**PROVIDED ENTRIES**
◇ ◇ ◇ ◇ ◇ ◇ ◇
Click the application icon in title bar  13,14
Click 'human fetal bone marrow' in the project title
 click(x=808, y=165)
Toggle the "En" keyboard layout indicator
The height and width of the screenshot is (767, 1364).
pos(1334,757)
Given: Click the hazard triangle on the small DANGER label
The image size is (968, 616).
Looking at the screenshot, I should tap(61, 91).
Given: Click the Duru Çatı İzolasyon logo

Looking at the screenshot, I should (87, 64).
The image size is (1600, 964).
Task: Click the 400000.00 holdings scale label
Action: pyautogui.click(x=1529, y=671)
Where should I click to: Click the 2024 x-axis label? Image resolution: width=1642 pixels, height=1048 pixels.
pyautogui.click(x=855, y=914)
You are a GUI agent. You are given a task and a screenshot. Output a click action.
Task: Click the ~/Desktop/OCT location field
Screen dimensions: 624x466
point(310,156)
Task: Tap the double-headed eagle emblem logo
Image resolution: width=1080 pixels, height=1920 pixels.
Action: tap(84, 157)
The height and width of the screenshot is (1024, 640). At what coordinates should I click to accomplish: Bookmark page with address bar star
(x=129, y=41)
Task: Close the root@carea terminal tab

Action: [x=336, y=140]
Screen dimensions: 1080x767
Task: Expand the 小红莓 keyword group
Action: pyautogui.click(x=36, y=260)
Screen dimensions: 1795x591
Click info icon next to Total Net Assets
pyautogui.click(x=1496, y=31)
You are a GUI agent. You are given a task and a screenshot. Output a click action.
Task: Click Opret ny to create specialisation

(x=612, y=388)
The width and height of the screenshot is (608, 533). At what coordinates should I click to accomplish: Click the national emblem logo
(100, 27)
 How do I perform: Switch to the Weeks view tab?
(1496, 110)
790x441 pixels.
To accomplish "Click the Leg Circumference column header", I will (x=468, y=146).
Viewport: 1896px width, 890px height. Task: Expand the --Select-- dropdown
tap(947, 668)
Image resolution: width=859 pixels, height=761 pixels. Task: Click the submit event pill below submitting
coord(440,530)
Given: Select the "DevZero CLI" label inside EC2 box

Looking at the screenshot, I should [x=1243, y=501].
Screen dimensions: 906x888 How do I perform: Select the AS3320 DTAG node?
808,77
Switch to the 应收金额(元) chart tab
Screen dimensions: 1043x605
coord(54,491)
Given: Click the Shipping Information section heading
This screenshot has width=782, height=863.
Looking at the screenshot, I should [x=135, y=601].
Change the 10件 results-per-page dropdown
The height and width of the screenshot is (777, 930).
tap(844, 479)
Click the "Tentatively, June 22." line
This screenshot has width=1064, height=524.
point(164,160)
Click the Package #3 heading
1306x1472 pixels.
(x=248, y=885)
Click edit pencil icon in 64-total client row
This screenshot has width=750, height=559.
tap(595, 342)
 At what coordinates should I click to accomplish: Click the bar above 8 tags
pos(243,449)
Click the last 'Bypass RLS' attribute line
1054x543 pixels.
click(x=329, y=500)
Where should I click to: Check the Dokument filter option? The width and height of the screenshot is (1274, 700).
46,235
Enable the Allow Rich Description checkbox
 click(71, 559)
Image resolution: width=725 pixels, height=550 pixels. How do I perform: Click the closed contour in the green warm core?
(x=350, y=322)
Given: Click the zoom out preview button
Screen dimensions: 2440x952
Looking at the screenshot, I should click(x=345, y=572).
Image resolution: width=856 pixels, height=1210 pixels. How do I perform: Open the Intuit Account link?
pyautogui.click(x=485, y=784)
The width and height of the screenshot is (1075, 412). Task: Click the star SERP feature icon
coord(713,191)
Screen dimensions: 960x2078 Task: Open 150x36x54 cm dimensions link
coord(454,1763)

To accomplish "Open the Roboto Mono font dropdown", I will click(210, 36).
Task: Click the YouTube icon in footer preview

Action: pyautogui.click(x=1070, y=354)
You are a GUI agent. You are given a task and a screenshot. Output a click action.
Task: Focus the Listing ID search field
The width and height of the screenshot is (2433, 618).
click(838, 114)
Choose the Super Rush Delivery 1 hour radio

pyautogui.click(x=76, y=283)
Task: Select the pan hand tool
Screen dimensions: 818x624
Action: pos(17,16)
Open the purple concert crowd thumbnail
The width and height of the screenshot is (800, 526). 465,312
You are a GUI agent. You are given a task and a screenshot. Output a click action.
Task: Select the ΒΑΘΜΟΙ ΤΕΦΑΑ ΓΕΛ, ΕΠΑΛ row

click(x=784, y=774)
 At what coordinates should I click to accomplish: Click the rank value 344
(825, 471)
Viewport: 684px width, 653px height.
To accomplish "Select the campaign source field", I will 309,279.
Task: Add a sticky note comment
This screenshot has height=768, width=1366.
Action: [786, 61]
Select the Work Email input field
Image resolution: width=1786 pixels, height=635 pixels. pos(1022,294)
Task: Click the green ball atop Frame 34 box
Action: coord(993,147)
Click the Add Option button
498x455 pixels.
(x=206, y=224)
◇ ◇ ◇ ◇ ◇ ◇ ◇
**PROBLEM DESCRIPTION**
List every line above that contains the word "heading".

**WRITTEN ANSWER**
Given: Click the Shipping Information section heading
Click the Package #3 heading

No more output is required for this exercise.